- _Given entries_
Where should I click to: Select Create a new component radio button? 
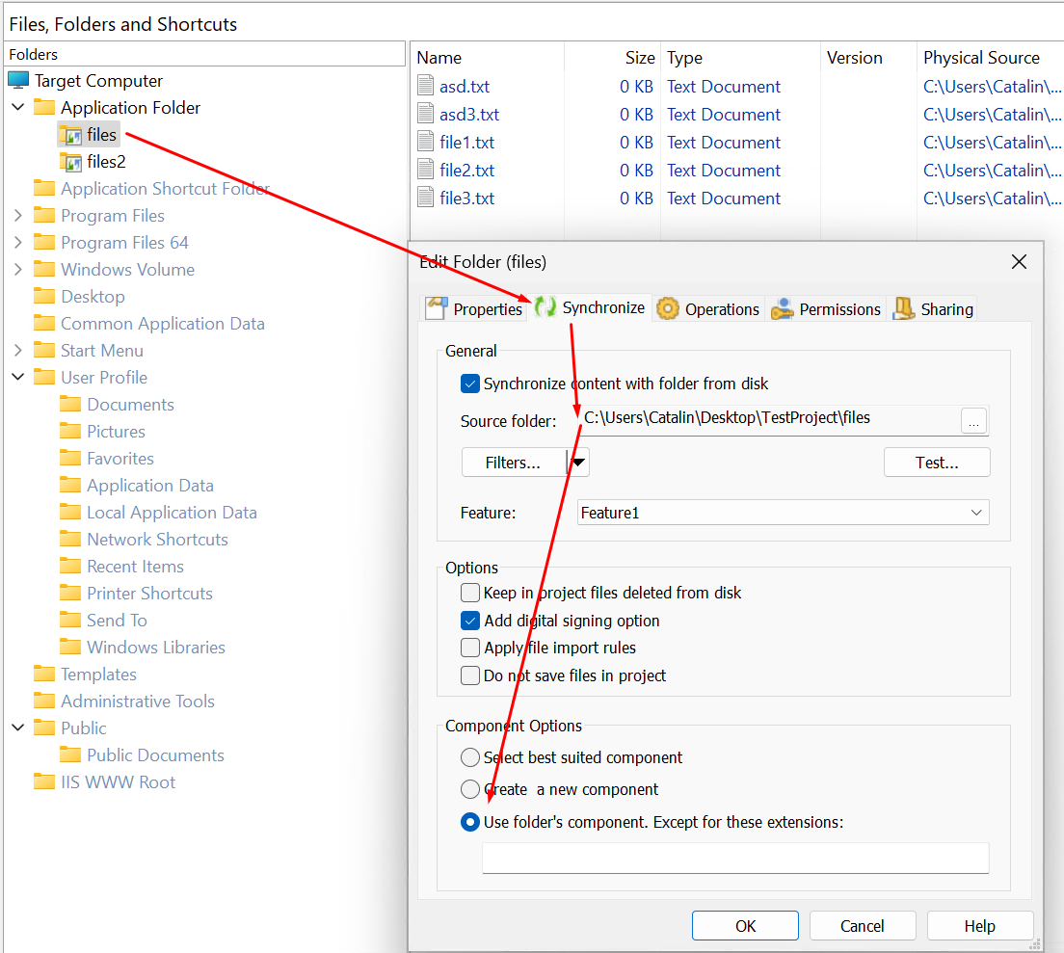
--
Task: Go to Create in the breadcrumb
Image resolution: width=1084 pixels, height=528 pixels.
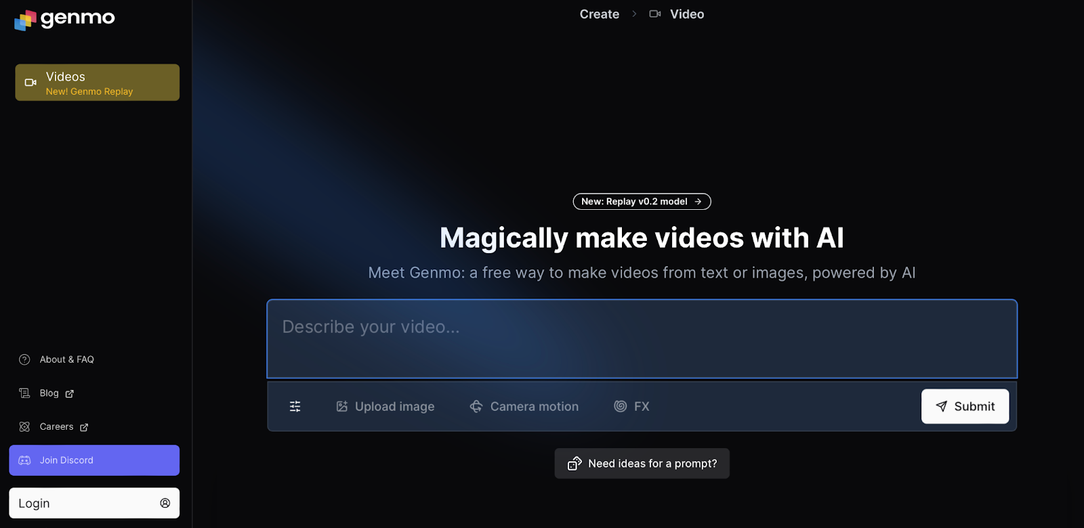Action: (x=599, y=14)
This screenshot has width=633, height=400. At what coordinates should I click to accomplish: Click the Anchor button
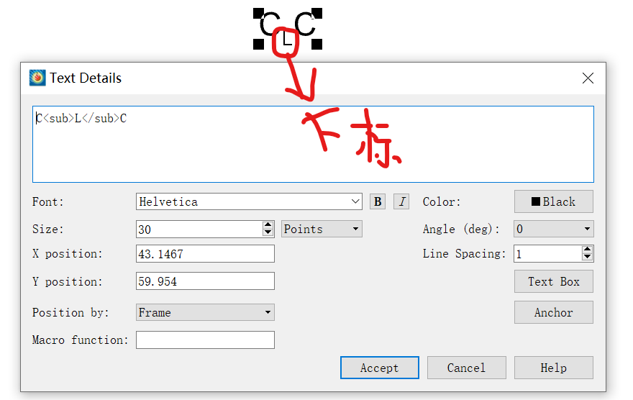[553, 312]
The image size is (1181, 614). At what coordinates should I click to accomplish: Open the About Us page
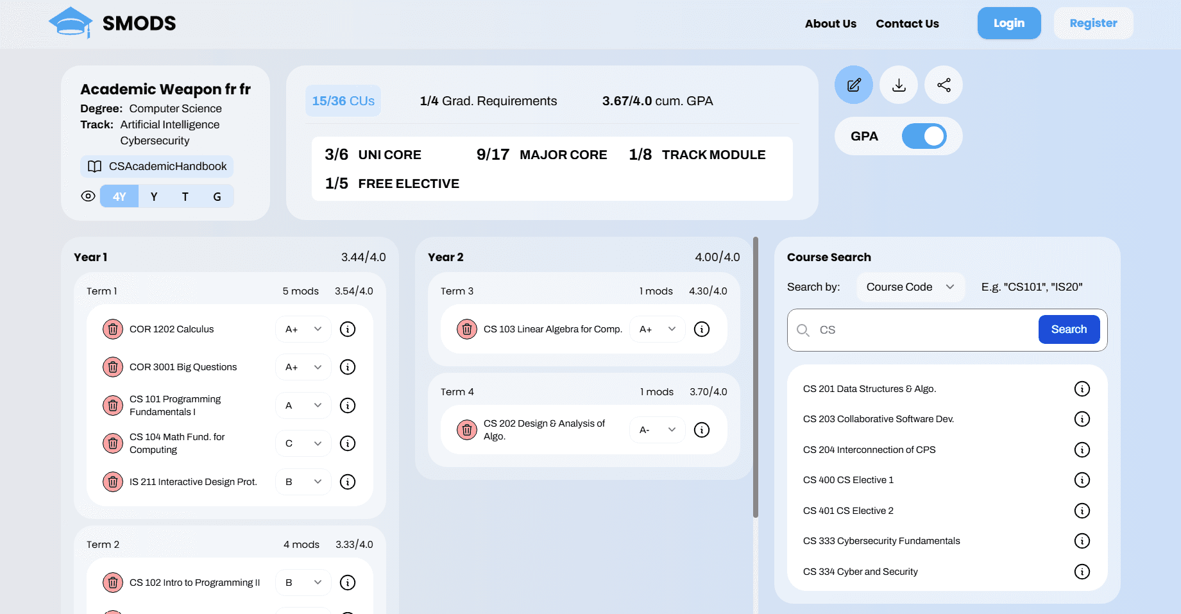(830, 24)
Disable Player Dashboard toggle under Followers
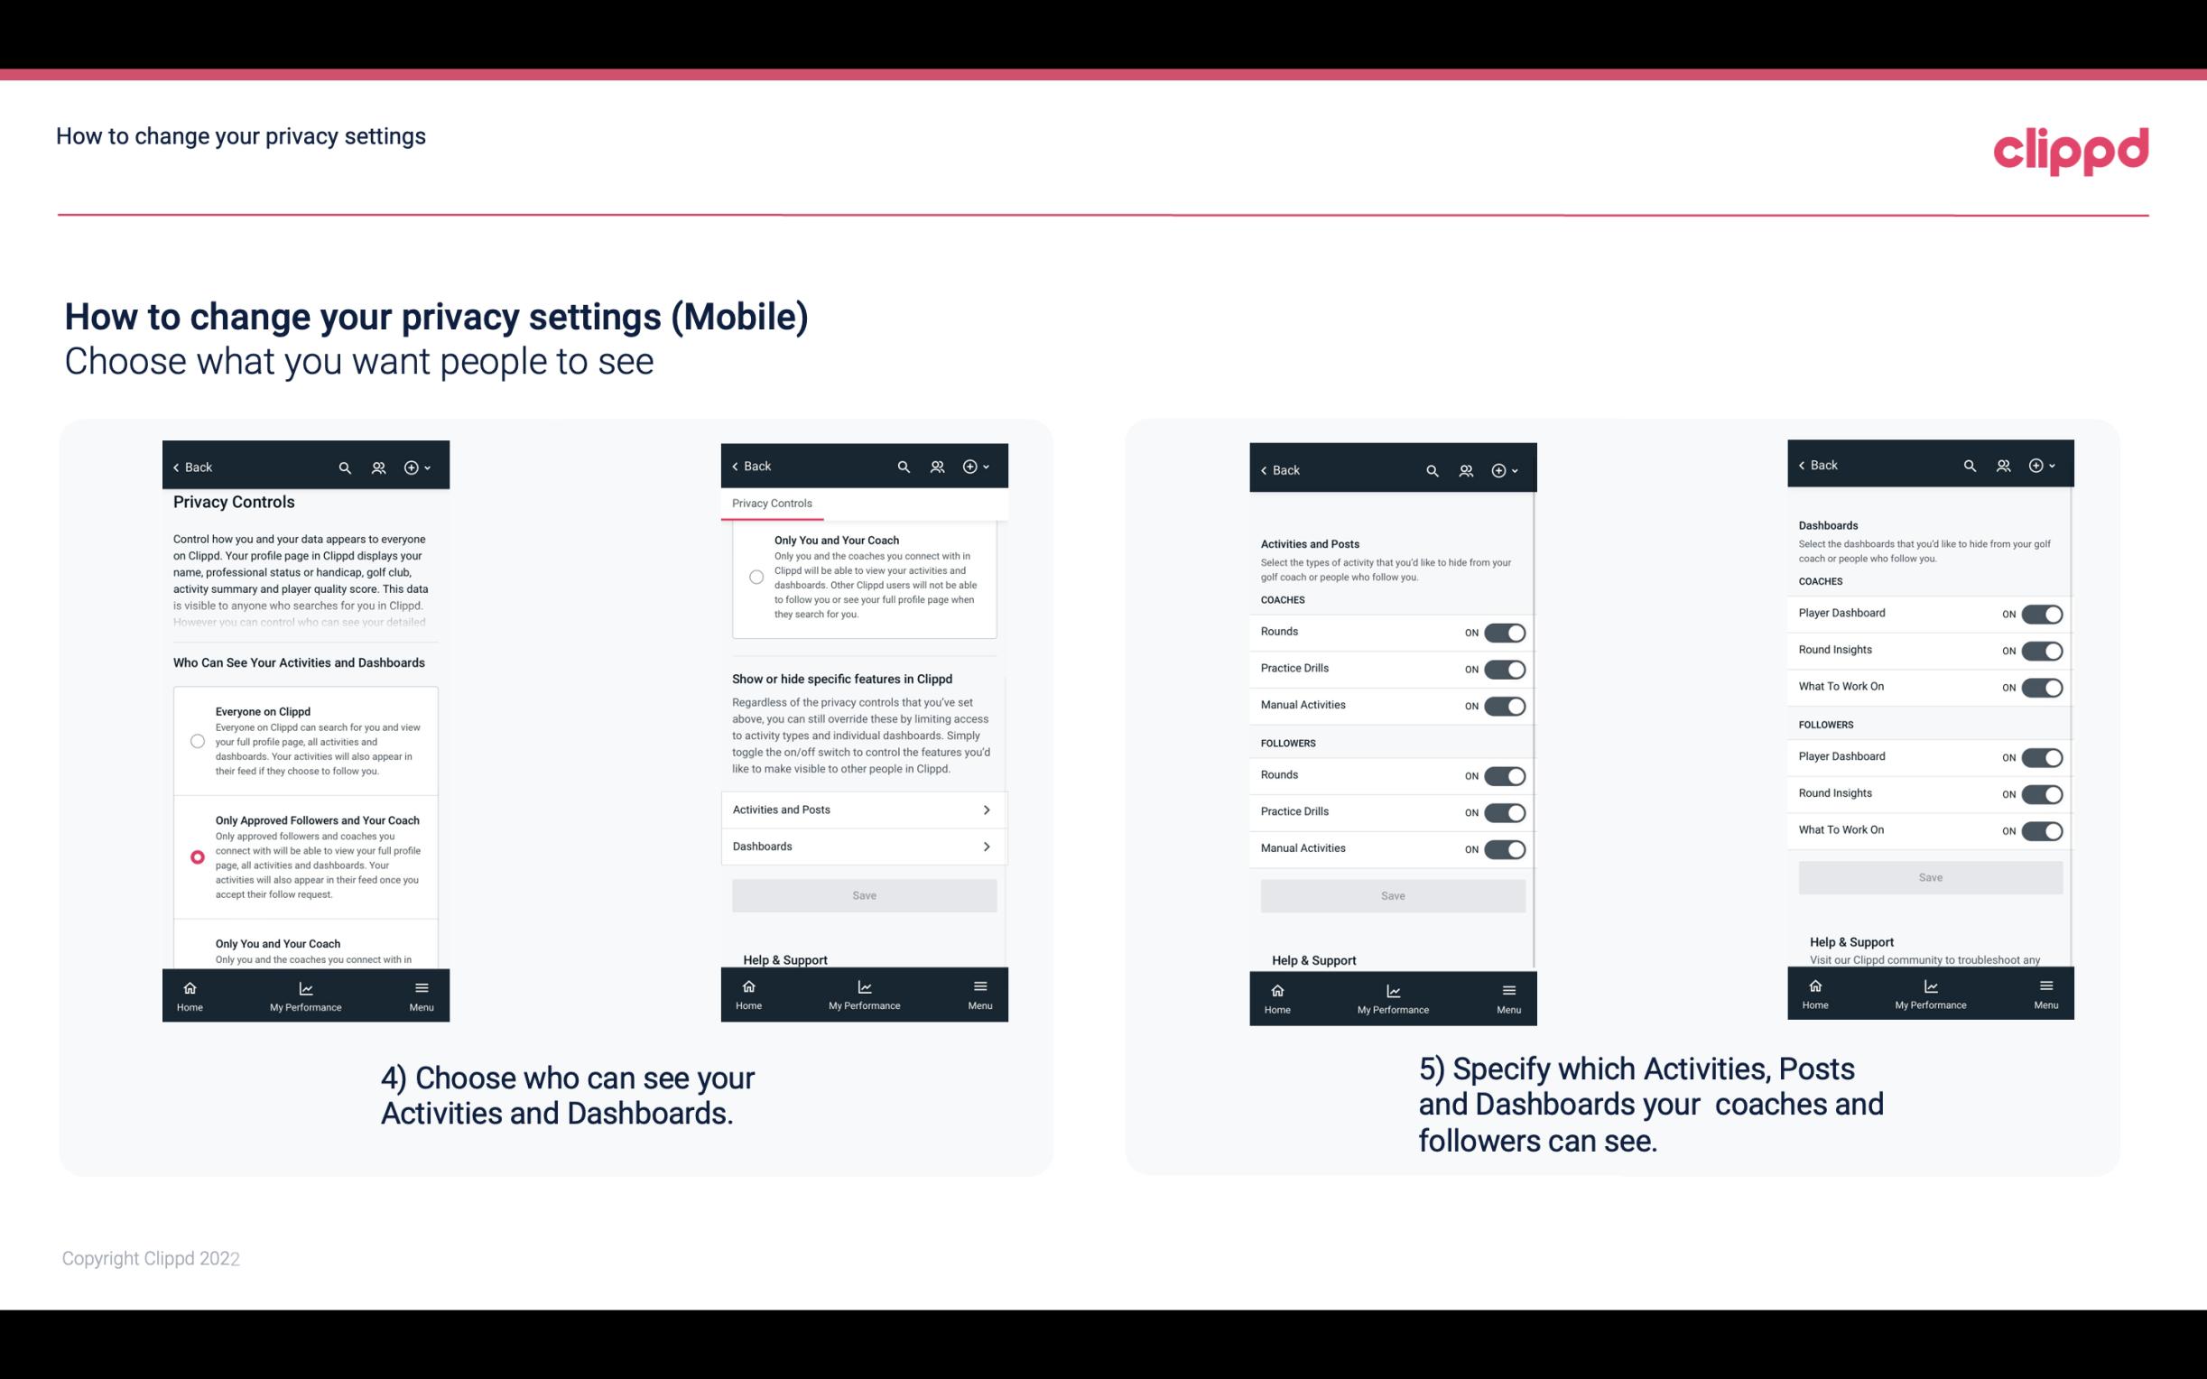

- _Work instructions_
For this exercise, please set down exactly the lines of the listing above from the line with "Image resolution: width=1084" up to and including the line with "Disable Player Dashboard", and no pictures.

- _Solution to this exercise_
Image resolution: width=1084 pixels, height=528 pixels.
Action: (x=599, y=14)
This screenshot has width=633, height=400. At what coordinates should I click to accomplish: Click the Anchor button
[553, 312]
The image size is (1181, 614). At what coordinates should I click to accomplish: Open the About Us page
(830, 24)
Disable Player Dashboard toggle under Followers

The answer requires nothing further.